* **TASK DATA**
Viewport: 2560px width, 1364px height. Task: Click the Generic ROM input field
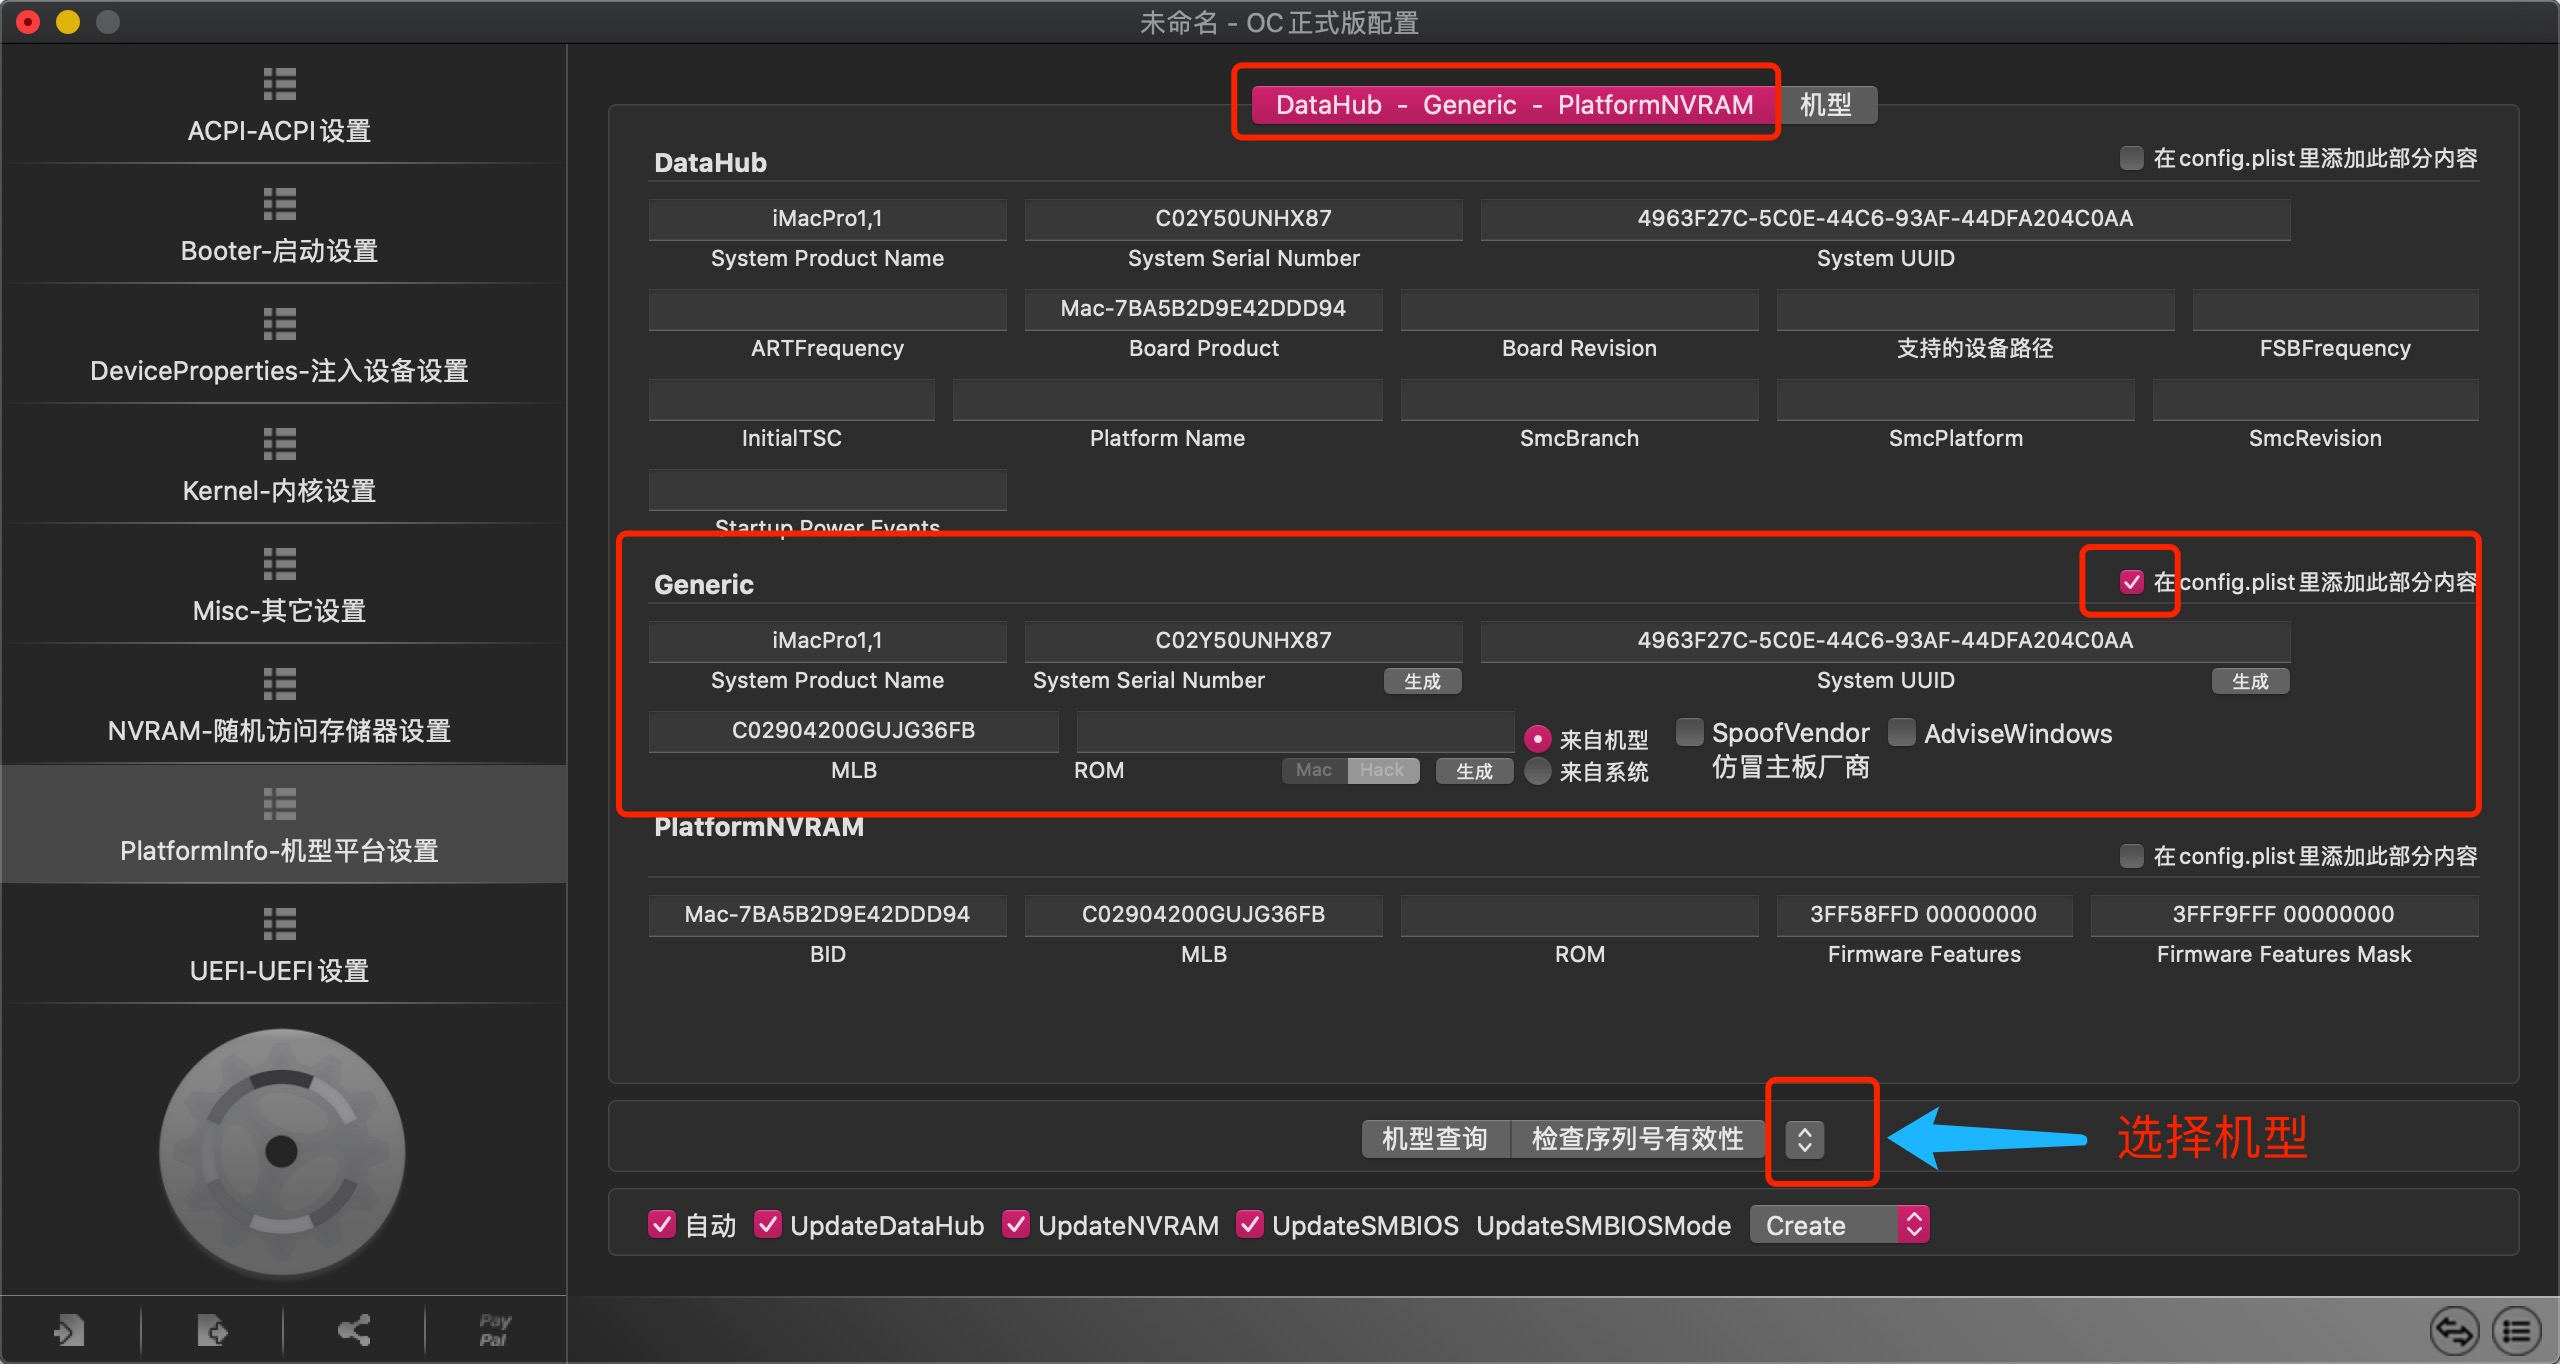click(1295, 731)
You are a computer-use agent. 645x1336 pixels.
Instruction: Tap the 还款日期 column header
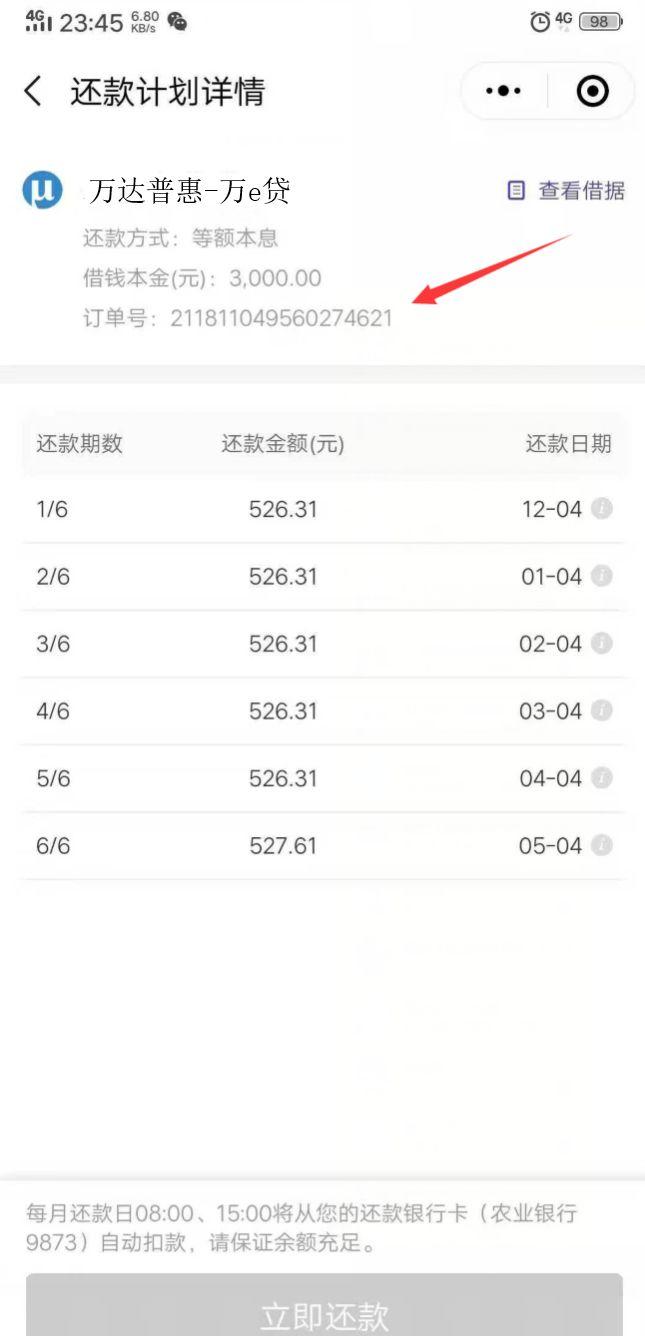(x=568, y=444)
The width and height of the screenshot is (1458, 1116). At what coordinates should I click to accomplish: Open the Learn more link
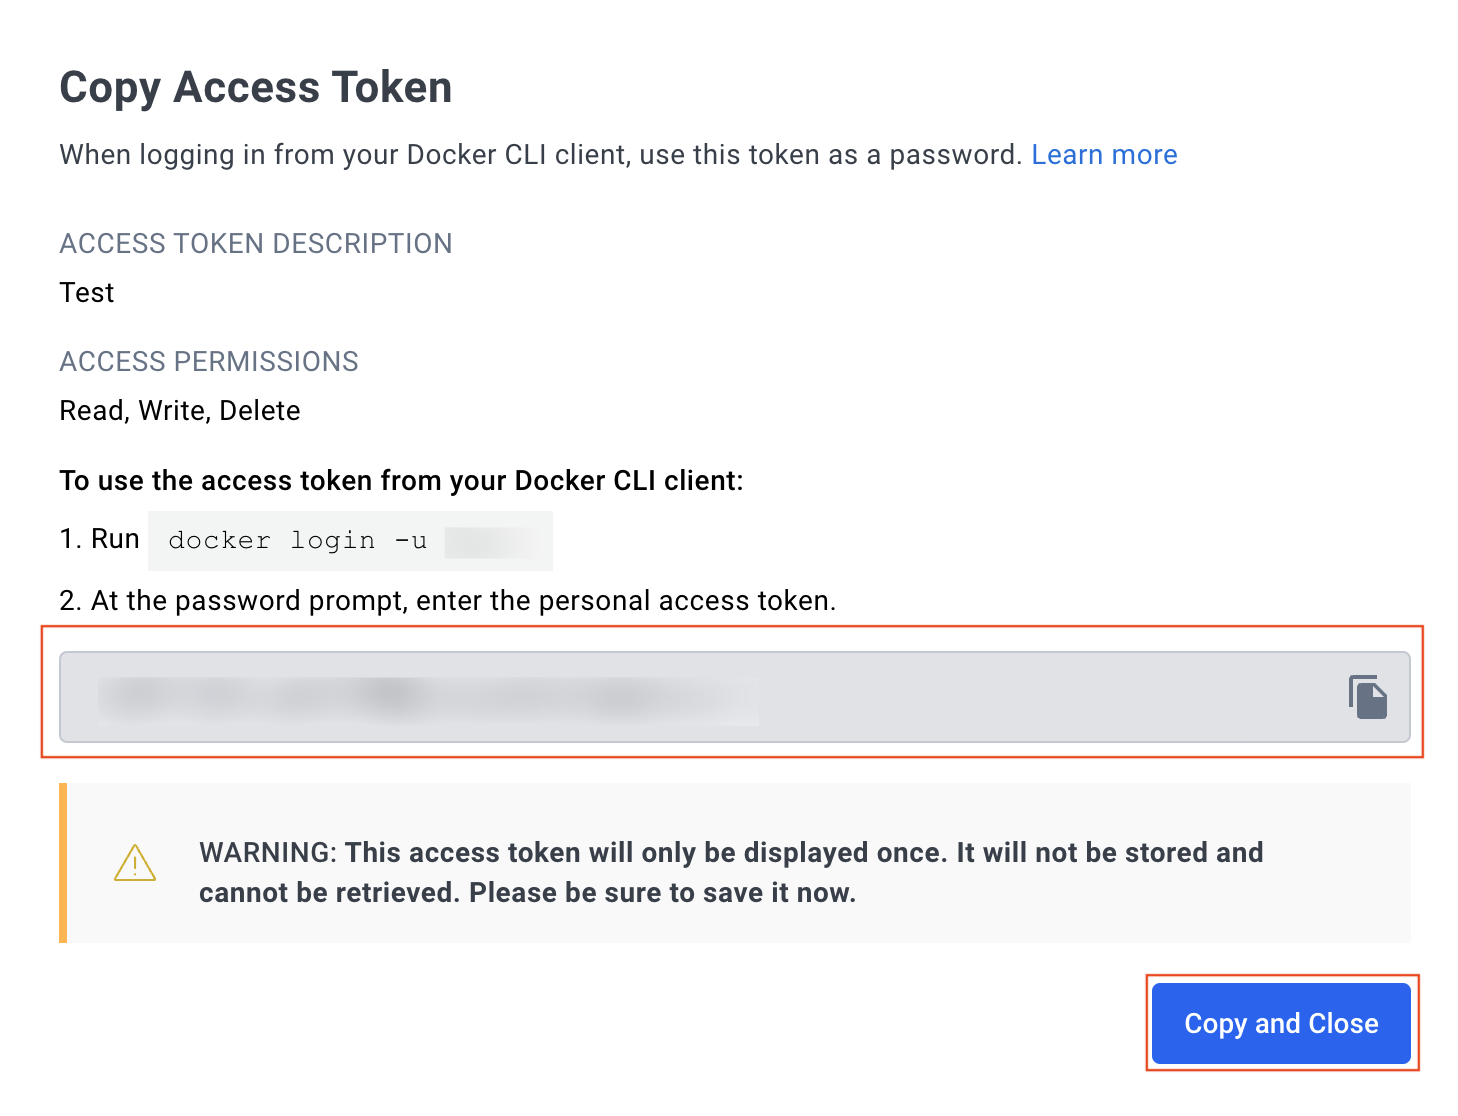(1104, 155)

* **REQUIREMENT**
Rewrite all of the rows above, replacing "screenshot" with "screen capture" and leaving everything else unchanged. Omit the pictures.

* **ANSWER TO THIS TASK**
Viewport: 2560px width, 1364px height. Task: Click the Generic ROM input field
click(1295, 731)
You are a computer-use agent. 645x1336 pixels.
Instruction: Tap the 还款日期 column header
(x=568, y=444)
The width and height of the screen capture is (1458, 1116). At what coordinates should I click to accomplish: Open the Learn more link
(1104, 155)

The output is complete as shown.